Modern anthropological museums originated during the era of European exploration when explorers, such as Christopher Columbus, and later military leaders, such as Hernando Cortez, collected and shipped finds of potential interest to their royal supporters. This initiated a custom of elites acquiring a “cabinet of curiosities” in which they might display a range of natural and cultural specimens acquired at home and abroad. The Ashmolean Museum of Oxford, based on a cabinet of curiosities, opened in 1683 as the first public museum offering a loosely defined “educational” experience for anyone who paid the admission fee.

During the 18th and early 19th centuries, national museums developed in Europe. Although the museums displayed cultural items, the purposes encompassed variations of nationalism, colonialism, and imperialism. Christian Thomsen at the National Museum of Denmark created the “three age system” organizing collections by material type—stone, bronze, and iron—to present a unified national history. The Ethnographic Museum of National Academy of Sciences in St. Petersburg documented the growing diversity of people within the Russian Empire. The Louvre in France originated in collections nationalized under the French Revolution and the booty of Napoleon's campaigns that it legitimized by stressing public education. The National Museum of Ethnography in Leiden centered on the P. F. B. von Seibold collections acquired during visits to Dutch colonies and arranged according to cultural groupings.

Throughout the 19th century, holders of collections followed the trend set by national museums and transformed cabinets of curiosities into permanent public institutions run by academics for purposes of research and education. Although the field of anthropology was still in its infancy in both Europe and the United States, museums served as incubators of the field before the discipline became firmly established in colleges and universities.

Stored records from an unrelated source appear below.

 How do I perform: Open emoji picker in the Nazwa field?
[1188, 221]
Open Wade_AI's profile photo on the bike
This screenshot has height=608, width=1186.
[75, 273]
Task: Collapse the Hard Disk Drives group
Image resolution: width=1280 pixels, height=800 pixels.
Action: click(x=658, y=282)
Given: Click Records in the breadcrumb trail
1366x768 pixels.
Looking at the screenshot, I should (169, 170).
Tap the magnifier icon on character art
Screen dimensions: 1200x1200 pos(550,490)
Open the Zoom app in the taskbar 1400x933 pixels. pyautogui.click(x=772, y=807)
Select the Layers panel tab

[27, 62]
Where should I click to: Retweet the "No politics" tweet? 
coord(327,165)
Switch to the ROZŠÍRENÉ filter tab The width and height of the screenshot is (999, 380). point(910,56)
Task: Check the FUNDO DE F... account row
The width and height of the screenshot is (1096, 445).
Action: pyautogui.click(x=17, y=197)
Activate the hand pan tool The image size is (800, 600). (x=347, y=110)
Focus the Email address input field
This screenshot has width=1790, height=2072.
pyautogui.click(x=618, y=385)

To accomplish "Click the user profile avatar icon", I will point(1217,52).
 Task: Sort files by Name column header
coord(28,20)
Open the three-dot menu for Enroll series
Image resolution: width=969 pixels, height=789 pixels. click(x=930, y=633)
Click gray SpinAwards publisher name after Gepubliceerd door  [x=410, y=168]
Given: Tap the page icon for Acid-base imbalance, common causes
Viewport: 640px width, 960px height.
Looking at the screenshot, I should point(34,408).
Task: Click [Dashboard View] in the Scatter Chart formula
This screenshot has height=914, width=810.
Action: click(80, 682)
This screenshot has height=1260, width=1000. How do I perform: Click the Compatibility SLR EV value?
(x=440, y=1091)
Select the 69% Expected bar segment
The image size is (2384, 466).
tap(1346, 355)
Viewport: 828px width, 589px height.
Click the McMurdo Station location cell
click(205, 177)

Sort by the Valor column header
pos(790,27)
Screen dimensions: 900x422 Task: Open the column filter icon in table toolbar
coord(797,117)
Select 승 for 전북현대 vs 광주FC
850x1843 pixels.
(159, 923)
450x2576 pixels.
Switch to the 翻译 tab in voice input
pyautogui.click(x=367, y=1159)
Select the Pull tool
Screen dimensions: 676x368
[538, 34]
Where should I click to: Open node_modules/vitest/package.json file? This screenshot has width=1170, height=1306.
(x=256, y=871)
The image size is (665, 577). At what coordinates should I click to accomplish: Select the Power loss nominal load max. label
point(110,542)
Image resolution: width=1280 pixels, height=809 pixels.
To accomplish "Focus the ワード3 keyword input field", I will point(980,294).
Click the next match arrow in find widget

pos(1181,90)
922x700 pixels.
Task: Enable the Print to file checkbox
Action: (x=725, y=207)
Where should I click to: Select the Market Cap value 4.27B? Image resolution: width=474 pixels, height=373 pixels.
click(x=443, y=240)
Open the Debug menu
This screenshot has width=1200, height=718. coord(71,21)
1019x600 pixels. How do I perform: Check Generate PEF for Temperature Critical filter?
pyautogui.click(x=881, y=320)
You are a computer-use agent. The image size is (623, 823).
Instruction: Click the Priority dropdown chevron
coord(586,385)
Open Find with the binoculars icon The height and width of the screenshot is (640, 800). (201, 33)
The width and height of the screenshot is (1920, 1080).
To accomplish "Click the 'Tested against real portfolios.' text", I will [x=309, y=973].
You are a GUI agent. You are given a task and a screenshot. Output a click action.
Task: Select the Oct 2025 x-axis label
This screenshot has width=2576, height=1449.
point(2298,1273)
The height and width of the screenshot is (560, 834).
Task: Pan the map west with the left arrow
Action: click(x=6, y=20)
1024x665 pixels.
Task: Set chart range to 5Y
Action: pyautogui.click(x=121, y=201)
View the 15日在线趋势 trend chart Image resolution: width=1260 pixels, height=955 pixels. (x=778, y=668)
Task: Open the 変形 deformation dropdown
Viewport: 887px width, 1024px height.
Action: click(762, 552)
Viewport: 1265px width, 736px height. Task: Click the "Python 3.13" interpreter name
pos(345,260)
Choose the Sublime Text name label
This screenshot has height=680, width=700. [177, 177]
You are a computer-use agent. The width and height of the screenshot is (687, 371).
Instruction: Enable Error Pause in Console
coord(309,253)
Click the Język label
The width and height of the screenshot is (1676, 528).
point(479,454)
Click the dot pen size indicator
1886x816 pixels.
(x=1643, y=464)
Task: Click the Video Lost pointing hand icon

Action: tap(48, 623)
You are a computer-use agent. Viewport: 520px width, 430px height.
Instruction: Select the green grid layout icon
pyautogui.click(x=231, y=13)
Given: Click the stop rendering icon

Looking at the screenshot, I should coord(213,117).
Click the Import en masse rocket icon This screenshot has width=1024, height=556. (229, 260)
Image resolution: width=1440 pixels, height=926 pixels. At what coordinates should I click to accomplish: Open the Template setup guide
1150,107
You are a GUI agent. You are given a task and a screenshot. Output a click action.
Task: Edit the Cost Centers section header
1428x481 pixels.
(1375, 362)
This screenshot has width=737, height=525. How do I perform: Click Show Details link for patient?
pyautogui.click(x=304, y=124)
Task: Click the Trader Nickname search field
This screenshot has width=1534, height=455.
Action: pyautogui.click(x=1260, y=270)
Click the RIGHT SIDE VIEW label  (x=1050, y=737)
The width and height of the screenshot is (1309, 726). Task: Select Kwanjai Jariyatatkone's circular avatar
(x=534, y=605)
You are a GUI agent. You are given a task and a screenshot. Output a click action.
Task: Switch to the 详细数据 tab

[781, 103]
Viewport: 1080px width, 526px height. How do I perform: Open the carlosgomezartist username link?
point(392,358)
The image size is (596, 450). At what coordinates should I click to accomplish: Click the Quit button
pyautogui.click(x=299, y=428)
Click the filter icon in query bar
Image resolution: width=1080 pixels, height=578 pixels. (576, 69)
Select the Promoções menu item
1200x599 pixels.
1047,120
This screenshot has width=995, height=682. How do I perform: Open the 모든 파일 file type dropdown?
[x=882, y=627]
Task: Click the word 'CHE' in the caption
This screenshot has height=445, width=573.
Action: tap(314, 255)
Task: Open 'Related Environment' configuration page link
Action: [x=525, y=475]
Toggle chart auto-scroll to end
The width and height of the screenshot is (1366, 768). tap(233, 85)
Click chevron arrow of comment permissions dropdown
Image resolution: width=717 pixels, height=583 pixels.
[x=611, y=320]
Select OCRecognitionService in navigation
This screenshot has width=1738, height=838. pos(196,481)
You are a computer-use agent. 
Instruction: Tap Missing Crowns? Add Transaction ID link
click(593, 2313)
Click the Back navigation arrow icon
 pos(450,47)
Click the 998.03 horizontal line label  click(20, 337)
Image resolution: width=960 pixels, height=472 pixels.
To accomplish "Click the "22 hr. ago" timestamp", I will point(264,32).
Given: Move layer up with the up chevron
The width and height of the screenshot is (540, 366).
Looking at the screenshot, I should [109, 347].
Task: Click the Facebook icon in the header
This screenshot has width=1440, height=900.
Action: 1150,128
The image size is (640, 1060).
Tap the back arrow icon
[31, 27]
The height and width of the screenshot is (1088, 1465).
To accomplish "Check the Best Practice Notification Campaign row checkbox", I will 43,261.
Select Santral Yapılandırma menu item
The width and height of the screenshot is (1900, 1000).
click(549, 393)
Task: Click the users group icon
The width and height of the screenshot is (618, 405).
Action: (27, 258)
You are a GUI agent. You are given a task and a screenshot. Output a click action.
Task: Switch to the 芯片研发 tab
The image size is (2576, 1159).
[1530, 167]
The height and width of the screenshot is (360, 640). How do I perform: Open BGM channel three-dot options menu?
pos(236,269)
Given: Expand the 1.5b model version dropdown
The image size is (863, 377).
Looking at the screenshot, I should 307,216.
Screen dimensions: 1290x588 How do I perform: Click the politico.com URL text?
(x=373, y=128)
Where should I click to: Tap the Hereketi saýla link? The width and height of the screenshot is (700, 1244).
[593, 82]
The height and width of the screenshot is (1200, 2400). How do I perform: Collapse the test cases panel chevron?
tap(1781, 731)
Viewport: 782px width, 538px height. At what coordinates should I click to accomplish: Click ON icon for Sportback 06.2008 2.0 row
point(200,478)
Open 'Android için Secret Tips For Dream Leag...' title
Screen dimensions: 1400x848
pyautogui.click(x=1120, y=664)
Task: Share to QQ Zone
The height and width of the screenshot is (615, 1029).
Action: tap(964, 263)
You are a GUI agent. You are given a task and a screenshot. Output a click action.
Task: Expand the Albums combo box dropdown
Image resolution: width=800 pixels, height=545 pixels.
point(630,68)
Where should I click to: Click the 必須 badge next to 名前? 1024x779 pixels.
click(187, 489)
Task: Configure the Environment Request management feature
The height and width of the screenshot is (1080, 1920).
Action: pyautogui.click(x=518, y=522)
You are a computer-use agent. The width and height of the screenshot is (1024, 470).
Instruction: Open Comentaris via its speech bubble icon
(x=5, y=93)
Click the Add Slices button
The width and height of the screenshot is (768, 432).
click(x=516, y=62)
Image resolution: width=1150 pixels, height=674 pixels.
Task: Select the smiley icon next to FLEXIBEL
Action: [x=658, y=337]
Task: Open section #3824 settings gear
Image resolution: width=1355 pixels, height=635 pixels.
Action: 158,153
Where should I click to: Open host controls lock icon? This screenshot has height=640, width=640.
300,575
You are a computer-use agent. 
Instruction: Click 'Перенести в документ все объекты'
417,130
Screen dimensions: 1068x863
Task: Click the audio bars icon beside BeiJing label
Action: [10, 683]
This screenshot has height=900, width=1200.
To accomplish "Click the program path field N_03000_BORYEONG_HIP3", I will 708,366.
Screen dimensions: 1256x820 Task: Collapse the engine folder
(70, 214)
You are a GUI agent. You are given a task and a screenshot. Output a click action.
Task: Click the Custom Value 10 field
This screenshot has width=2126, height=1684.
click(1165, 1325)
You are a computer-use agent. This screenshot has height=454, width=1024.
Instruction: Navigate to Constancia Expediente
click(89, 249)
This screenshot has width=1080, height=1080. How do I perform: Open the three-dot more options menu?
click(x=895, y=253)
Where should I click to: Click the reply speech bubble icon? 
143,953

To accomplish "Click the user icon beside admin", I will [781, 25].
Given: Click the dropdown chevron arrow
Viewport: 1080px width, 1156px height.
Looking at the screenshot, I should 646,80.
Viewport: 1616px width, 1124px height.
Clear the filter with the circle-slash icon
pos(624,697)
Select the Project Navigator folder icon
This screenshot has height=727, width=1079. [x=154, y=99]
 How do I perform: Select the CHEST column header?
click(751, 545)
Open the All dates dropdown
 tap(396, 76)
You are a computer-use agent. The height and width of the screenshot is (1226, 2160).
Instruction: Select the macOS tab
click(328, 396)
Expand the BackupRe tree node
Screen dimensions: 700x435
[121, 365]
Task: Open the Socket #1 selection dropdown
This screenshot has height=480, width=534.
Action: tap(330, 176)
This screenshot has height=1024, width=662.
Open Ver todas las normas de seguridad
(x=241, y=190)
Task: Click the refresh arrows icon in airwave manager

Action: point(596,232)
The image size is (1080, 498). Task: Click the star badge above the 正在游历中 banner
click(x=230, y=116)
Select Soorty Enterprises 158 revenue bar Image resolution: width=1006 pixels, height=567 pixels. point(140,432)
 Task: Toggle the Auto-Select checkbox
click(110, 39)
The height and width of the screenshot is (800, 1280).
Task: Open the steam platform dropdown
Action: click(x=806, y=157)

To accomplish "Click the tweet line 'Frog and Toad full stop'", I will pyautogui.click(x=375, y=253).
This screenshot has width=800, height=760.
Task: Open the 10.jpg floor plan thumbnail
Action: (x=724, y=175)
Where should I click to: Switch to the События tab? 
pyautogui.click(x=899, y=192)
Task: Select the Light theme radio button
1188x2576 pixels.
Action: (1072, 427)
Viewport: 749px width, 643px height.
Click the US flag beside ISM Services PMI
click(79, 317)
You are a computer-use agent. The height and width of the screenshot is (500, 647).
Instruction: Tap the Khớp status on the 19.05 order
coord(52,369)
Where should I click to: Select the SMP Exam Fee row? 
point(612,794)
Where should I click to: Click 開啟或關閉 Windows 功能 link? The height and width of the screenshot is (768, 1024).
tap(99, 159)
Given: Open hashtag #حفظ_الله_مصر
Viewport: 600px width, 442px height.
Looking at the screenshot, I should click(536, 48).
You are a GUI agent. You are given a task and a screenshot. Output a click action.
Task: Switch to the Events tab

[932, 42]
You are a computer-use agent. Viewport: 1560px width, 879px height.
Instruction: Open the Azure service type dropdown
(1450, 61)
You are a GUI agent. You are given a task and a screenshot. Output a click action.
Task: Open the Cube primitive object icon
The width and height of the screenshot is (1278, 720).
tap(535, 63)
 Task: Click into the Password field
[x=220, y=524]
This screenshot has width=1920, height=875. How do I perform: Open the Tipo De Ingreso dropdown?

The most common variety of modern museum is that dedicated primarily to collections. Most often, these are housed in special facilities designed especially for the collection and include areas devoted to display as well as extensive areas dedicated for storage, conservation, and research. This variety of museum tends to have the largest and most diverse collections of ethnographic and archaeological materials of interest to anthropologists. Many of the world's most famous museums fall into this category and include museums of the Smithsonian Institution, the British Museum in London, and the Field Museum in Chicago. Most university-run museums, such as those at the University of California, Berkeley, Harvard University, Yale University, and the University of Pennsylvania, are also of this type.